Additionally, light work generally requires good use of the upper extremities, including gross use of the hands to grasp, hold, and turn objects. SSR 83-14, 1983 WL 31254, at *4. As noted above, there was MRI evidence of residuals from prior anterior fusion surgery at C5 through C7; at C5-C6, "left paracentral disc herniation/spur resulting in cord compression and central stenosis"; and "multilevel hypertrophic discogenic disease with component of central stenosis suspected at C3-C4" (AR at 1542), and there was EMG evidence of bilateral carpal tunnel syndrome (AR at 1218). The ALJ lacked the expertise to find that the foregoing findings allowed Plaintiff good use of her upper extremities.

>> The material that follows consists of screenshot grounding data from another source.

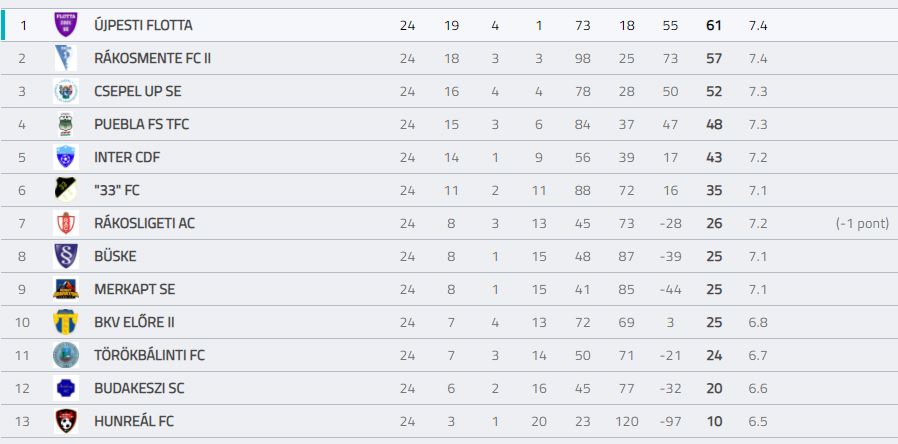Click the (-1 pont) note for Rákosligeti AC
898x444 pixels.
click(862, 223)
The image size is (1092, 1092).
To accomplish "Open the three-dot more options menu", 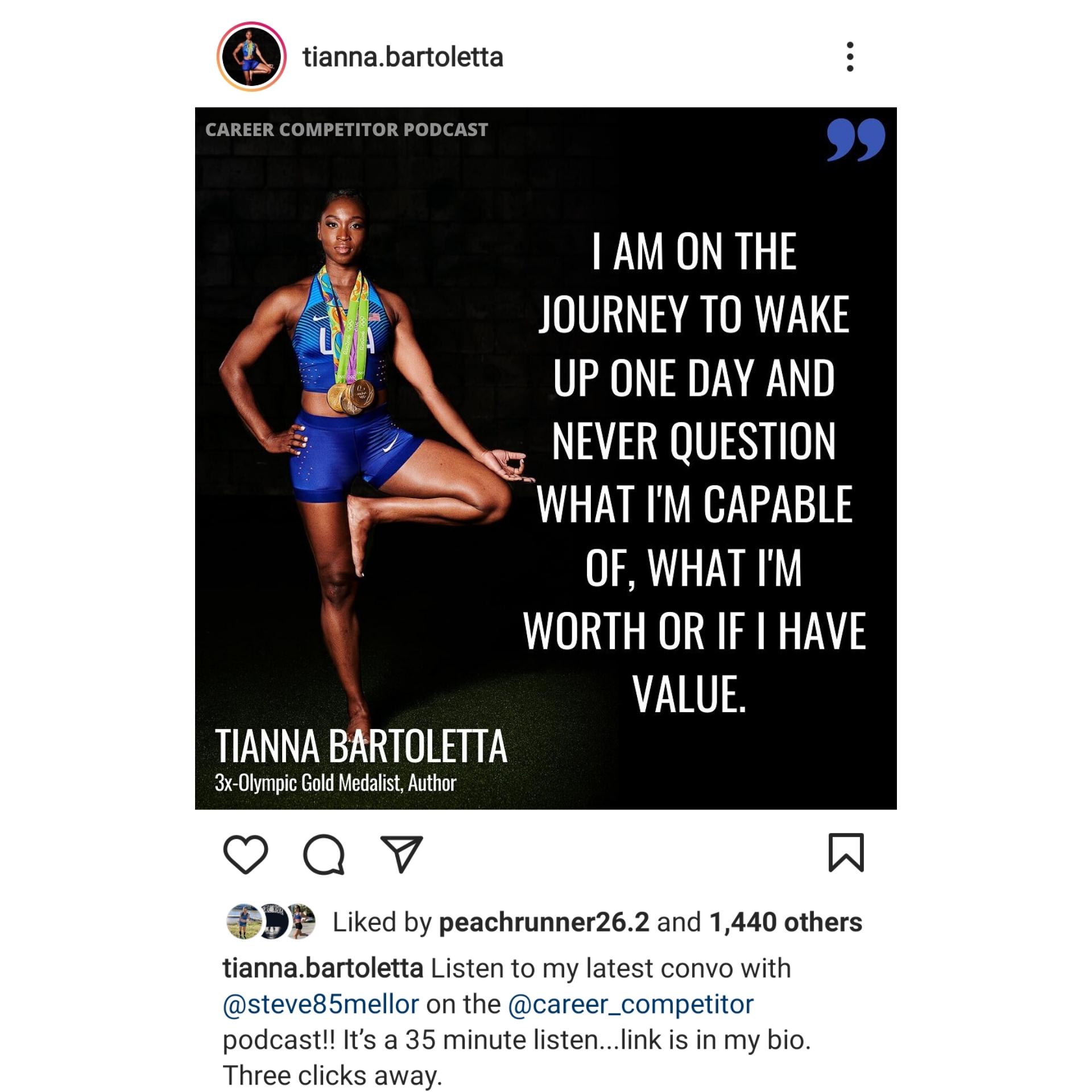I will pyautogui.click(x=850, y=56).
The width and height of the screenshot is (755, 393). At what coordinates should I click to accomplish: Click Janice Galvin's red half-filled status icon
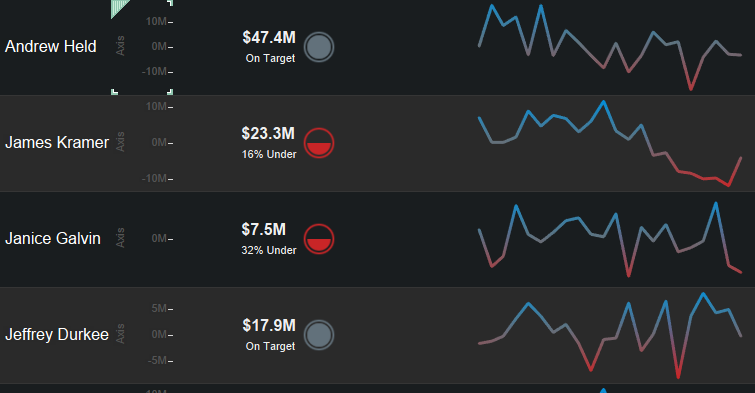click(x=319, y=239)
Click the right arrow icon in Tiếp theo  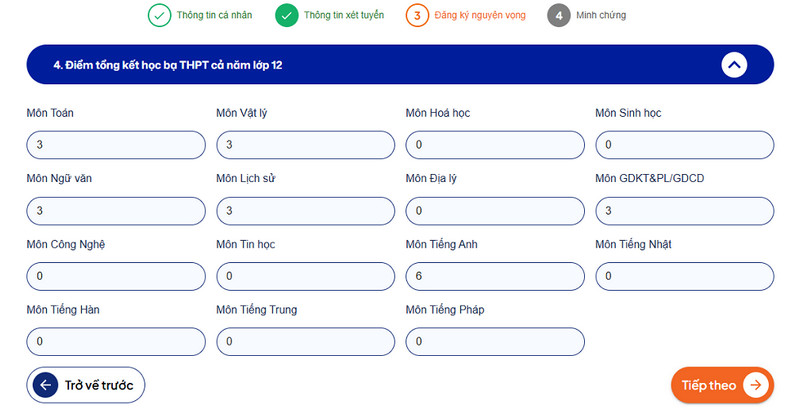756,385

The Commissioner's arguments are unpersuasive.

For the reasons detailed above, substantial evidence does not support the ALJ's finding that Plaintiff has an RFC to perform light work. In this regard, the Commissioner makes two well-taken but ultimately unpersuasive arguments. First, the Commissioner argues that "an ALJ's decision can still be supported by substantial evidence even if there is no medical source opinion that directly supports the ALJ's RFC finding." (Docket # 17 at 4.) There is no bright-line rule that an ALJ's RFC finding requires or does not require a supporting medical opinion. See Sadler v. Comm'r, No. 18-11689, 2019 WL 4892419, at *6 (E.D. Mich. Aug. 16, 2019) ("There is no "brightline rule that medical opinions must [always] be the building blocks of the [ALJ's] RFC."). "In a limited number of instances, where the medical evidence shows comparatively little physical impairment, an [ALJ] may be able to make a commonsense determination about a claimant's [RFC]" based solely on non-medical factors such as daily activities. See Childress v. Comm'r, No. 1: 16-CV-00119-HBB, 2017 WL 758941, at *4 (W.D. Ky. Feb. 27, 2017) (collecting authorities). However, in most cases, where there is more than little impairment, "[c]ritical to the [RFC] finding are medical source statements expressing medical opinions regarding functional limitations caused by the claimant's physical or mental impairments." Id. (citing 20 C.F.R. §§ 404.1513(c), 404.1527, 404.1529, 404.1545(a), 404.1546). As in Childress, the ALJ's RFC finding based on his/her own lay interpretation of the MRI and EMG evidence does not qualify as a proper, commonsense determination based solely on non-medical factors.

Second, the Commissioner argues that the ALJ had "discretion [to determine] whether additional [medical opinion] evidence [was] necessary," and the ALJ properly determined that such evidence was not necessary. (Docket # 17 at 5.) "While the [ALJ] has discretion whether to order a consultative examination, or to call a medical expert at the hearing ..., the [ALJ's RFC] finding must be supported by substantial evidence in the administrative record." Childress v. Comm'r, No. 1: 16-CV-00119-HBB, 2017 WL 758941, at *4 (W.D. Ky. Feb. 27, 2017). In other words, while the ALJ may have had discretion to reject every medical opinion regarding what Plaintiff can still do despite her impairments and formulate his/her own RFC finding based on his/her lay interpretation of the imagining studies, the ALJ's exercise of discretion did not immunize the ALJ's finding from judicial (substantial-evidence) review.

ORDER

Because substantial evidence does not support the ALJ's finding that Plaintiff can perform light work, this matter is hereby REMANDED to the Commissioner for a new decision and any further administrative proceedings deemed necessary and appropriate by the Commissioner.

FootNotes


1. Plaintiff offers a detailed explanation of why it is highly unlikely that Dr. Mukherjee was aware of the EMG results. (Docket # 13 at 4.)
2. Apparently, APRN Pendleton misread one question and checked that Plaintiff has "no" restriction regarding unprotected heights, being around moving machinery, exposure to marked changes in temperature and humidity, driving automotive equipment, and exposure to dust, fumes and gases, when he meant to check that Plaintiff has "total" restriction in these areas. (Id.)